Dije el pasado domingo que me impactó, que me impresionaba la dedicatoria de Cirlot a Cuixart, reproducida en la edición de Ferias y atracciones: “… como si fuésemos dos piedras en el fondo de la misma cisterna”.
La imagen es poderosa, y me recuerda un poco a un poema de tres versos de Cirlot que dice: “Encontré una gran piedra gris / y le dije: / tenemos que resucitar”. Ambas frases hablan de un poderío escondido, formidable, en el corazón de la materia inerte, y también de la ausencia total, anhelante de vida, que reside en la materia.
Llega el momento en que uno piensa en alguna piedra como el mejor, si no el único, interlocutor. Allí, en su dura médula, como en el centro nuclear de la Tierra, que debe de ser puro hierro con su poquito de níquel, y en fin en el corazón de todas las cosas inertes, se disimula un oído total y acaso también una voz perfecta y perfectamente afinada. Seamos sinceros: si no en la piedra, ¿dónde? Si no con la piedra, ¿con quién?

Datos almacenados:

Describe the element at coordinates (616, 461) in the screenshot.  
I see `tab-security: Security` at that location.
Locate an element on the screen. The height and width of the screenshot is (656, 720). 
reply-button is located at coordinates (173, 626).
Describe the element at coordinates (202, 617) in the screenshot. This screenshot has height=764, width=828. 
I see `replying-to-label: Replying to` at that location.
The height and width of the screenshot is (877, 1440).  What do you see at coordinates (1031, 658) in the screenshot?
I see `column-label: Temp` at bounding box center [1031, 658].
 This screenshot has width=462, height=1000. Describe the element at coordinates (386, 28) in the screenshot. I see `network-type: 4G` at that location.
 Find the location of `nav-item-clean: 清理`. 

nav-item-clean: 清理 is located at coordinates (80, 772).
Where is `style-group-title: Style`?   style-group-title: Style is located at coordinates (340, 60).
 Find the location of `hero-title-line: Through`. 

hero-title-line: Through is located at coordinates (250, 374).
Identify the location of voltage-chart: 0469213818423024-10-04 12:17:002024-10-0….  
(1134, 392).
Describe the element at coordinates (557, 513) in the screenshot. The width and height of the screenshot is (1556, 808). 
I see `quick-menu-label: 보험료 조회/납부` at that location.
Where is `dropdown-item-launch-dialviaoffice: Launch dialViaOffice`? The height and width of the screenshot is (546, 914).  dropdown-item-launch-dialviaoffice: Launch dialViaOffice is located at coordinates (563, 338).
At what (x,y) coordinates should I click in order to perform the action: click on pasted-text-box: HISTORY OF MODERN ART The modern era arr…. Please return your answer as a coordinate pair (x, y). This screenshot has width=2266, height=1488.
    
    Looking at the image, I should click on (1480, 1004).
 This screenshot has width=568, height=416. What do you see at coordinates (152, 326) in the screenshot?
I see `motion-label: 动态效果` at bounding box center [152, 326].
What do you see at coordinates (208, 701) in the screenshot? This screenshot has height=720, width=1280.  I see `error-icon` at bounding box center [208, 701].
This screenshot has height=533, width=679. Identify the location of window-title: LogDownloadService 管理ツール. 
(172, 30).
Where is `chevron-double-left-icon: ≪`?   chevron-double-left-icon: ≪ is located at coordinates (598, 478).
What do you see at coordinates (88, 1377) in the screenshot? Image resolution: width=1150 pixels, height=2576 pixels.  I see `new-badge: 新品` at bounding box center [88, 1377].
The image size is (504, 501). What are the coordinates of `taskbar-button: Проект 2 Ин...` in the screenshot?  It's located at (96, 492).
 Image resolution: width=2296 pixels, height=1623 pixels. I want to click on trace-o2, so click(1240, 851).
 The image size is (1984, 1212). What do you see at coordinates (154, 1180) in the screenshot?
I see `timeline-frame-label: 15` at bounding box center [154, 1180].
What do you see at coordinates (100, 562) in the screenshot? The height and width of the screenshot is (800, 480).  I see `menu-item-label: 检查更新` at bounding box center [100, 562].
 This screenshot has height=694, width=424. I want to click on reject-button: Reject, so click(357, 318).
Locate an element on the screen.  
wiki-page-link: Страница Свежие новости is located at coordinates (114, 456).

■ Tareas por realizar ■
1. Conteste, con base en el texto sobre Cirlot, estas preguntas:
(a) ¿A quién está dirigida la dedicatoria de Cirlot reproducida en la edición de Ferias y atracciones?
(b) ¿Cuántos versos tiene el poema de Cirlot que se cita?
(c) ¿De qué debe de ser, según el autor, el centro nuclear de la Tierra?
2. Reescriba de forma más breve el párrafo del texto sobre Cirlot que comienza con «La imagen es poderosa», conservando sus datos principales.
3. Complete la parte siguiente del texto sobre Cirlot, prosiguiendo a partir de su última oración.
Los datos no intervienen en absoluto en este ejercicio.

■ Conjunto de respuestas ■
1.
(a) A Cuixart.
(b) Tres.
(c) De puro hierro con su poquito de níquel.

2. La imagen recuerda a un poema de tres versos de Cirlot: «Encontré una gran piedra gris / y le dije: / tenemos que resucitar». Ambas frases aluden a un poderío oculto en el corazón de la materia inerte y a la ausencia, anhelante de vida, que reside en ella.

3.
Me admira que para subrayar Cirlot su complicidad con Cuixart, que entonces acaso era el más artista, el mejor, de Dau al Set (lo que pasó luego con él ya es harina de otro costal), comparase a ambos con dos piedras; y dos piedras precisamente situadas, caídas, en el fondo de una rústica, eterna cisterna, que tendría para el poeta barcelonés unos significados y unas alusiones que por supuesto no puedo descifrar, pero no se me escapan las ideas de azar, la dureza inmóvil, resistente y sumergida, de aislamiento, de permanencia y de verduzca turbiedad del agua con sus algas, sus hojas e insectos muertos.
Uno puede interrogar a las piedras, cuando todo lo demás en este mundo ya ha sido probado y ha resultado decepcionante. Yo creo que es lo que le pasaba a Agustín Acosta, que tuvo que exiliarse cuando Fidel y sus barbudos lo mataron civilmente. El pobre Acosta pasó de ser el poeta nacional cubano a un muerto en Miami, y además sería un don Nadie en la Historia si no lo hubieran rescatado las cuartetas de La cleptómana, cantadas por Compay Segundo: “Era una cleptómana /de alegres fruslerías / y sin embargo quiso / robarme el corazón”, etc. Una maravilla.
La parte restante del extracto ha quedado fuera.